The second site later would be chosen for the new baseball stadium, Dickey-Stephens Park, constructed for the Arkansas Travelers. The Class AA minor-league baseball team moved from the then 73-year-old Ray Winder Field in Little Rock to a new $28 million home in North Little Rock at the start of the 2007 season.

The arena was the home of the 2003, 2006, and 2009 Southeastern Conference women's basketball tournament and the 2000 Sun Belt Conference men's basketball tournament. The arena holds the all-time attendance record for an SEC Women's Tournament when 43,642 people attended the event in 2003.

The arena hosted portions of the first and second rounds of the NCAA Division I men's basketball tournament in March 2008 and the SEC gymnastics championships in 2007.

The arena is also used for other events: concerts (seating capacity is between 15,000 and 18,000 for end-stage concerts; the arena has an 80-by-40-foot portable stage); rodeos and auto racing (seating capacity is 14,000); and trade shows and conventions (there are 28000 sqft of arena floor space plus 7050 sqft of meeting space and 2580 sqft of pre-function space). As a concert venue, its location prompted Bruce Springsteen and the E Street Band to play one of its most rarely performed numbers, 1973's "Mary Queen of Arkansas", during a March 2000 show on their Reunion Tour.

The arena is owned by the Multi-Purpose Civic Center Facilities Board for Pulaski County.
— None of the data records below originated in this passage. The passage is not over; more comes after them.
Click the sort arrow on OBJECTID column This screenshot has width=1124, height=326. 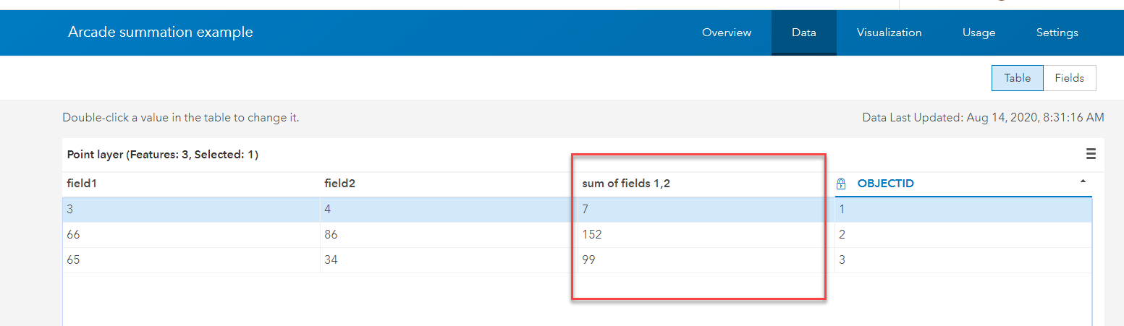1083,181
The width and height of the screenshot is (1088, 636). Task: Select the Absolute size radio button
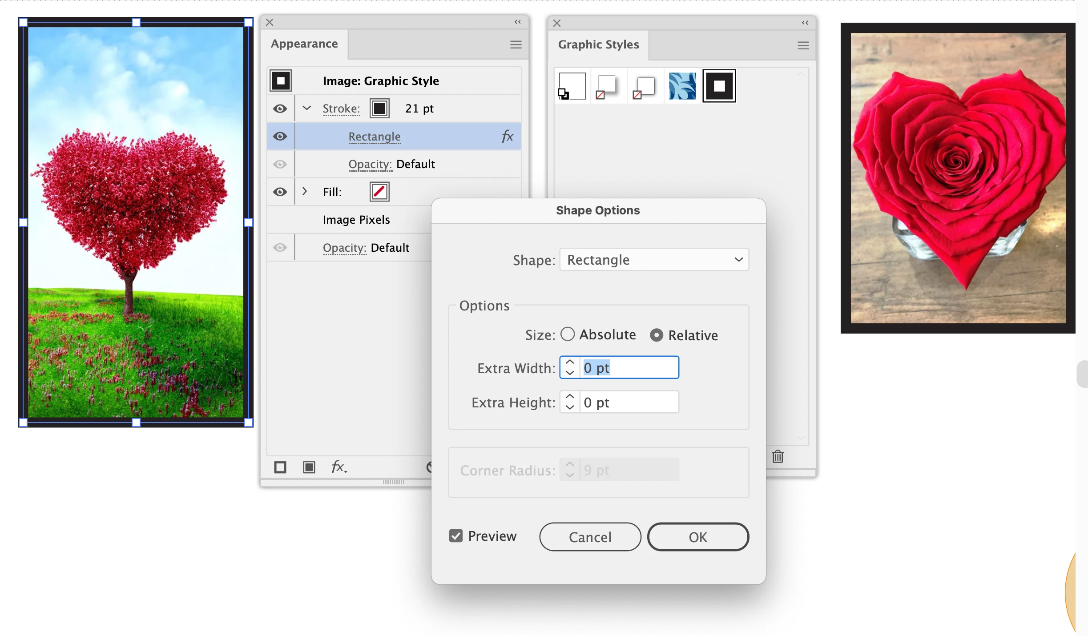[568, 334]
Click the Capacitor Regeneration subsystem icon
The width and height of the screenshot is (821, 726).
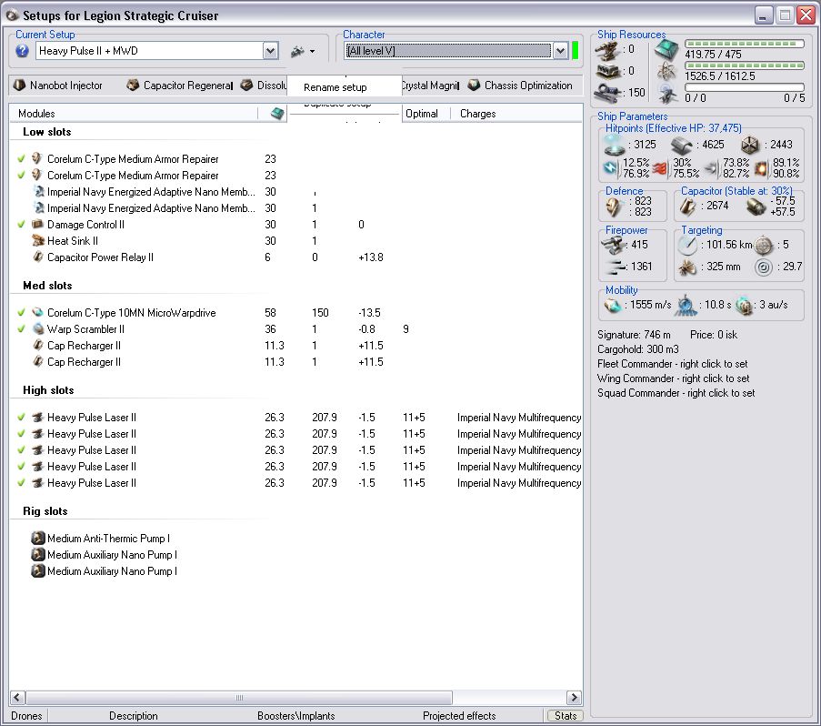[x=133, y=86]
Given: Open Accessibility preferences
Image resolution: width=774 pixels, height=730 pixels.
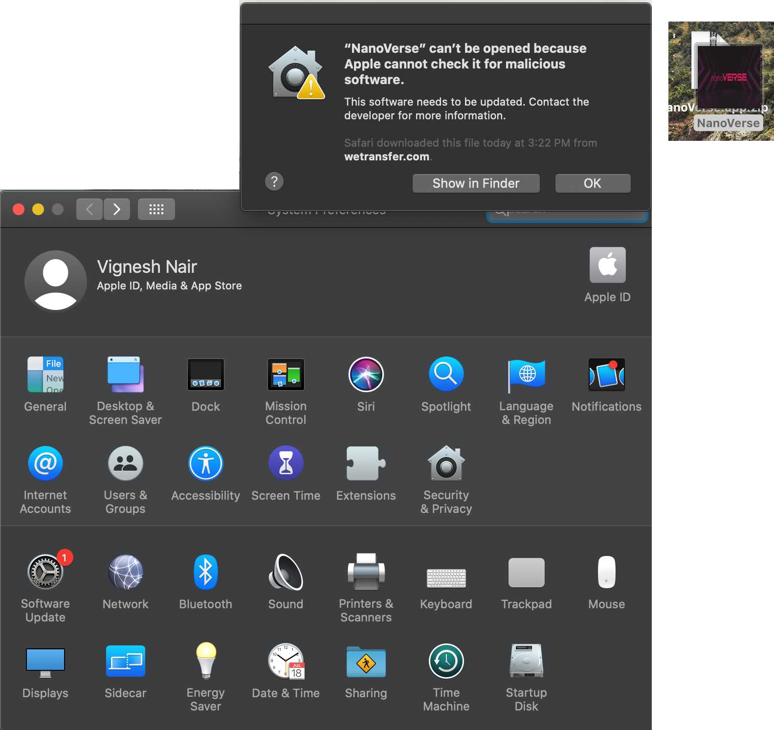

The arena was designed by the Civic Center Design Team (CCDT), Burt Taggart & Associates, Architects/Engineers, The Wilcox Group, Garver & Garver Engineering and Rosser International of Atlanta.

The arena held the 2004, 2007 and 2009 American Idols LIVE! Tour concerts on August 13, 2004, July 13, 2007, and July 25, 2009, respectively.

The arena's 20-year naming rights were part of a $28.1 billion sale of Alltel to Verizon Wireless, effective on June 30, 2009, with Alltel Arena renamed as Verizon Arena.

Fleetwood Mac performed at the arena May 4, 2013, with surprise guests former president Bill Clinton and First Lady Hillary Clinton attending the show. Fleetwood Mac drummer Mick Fleetwood introduced the couple, who were seated in an arena suite, to the sold-out audience and dedicated the song "Don't Stop" to them, which was Bill Clinton's 1992 presidential election campaign song.

On October 5, 2016, the arena hosted the Kellogg's Tour of Gymnastics Champions.

With expiration of initial naming rights due in 2019, new naming rights for the arena were purchased by Arkansas-based Simmons Bank in a deal announced on November 9, 2018; the name change became official on October 3, 2019.

On January 29, 2022, Elton John performed at the arena for his Goodbye Yellow Brick Road farewell tour to a sold out audience.

Later in 2022, The Eagles played at Simmons Bank Arena on November 27 during their Hotel California tour. The show featured country star Vince Gill, Deacon Frey - son of founding band member Glenn Frey, the Arkansas Symphony Orchestra, and members of the Little Rock Saint Mark's Baptist Church choir. The concert was a sellout.

On July 17, 2024, the arena hosted Dynamite 250, the 250th episode of All Elite Wrestling's weekly show Dynamite.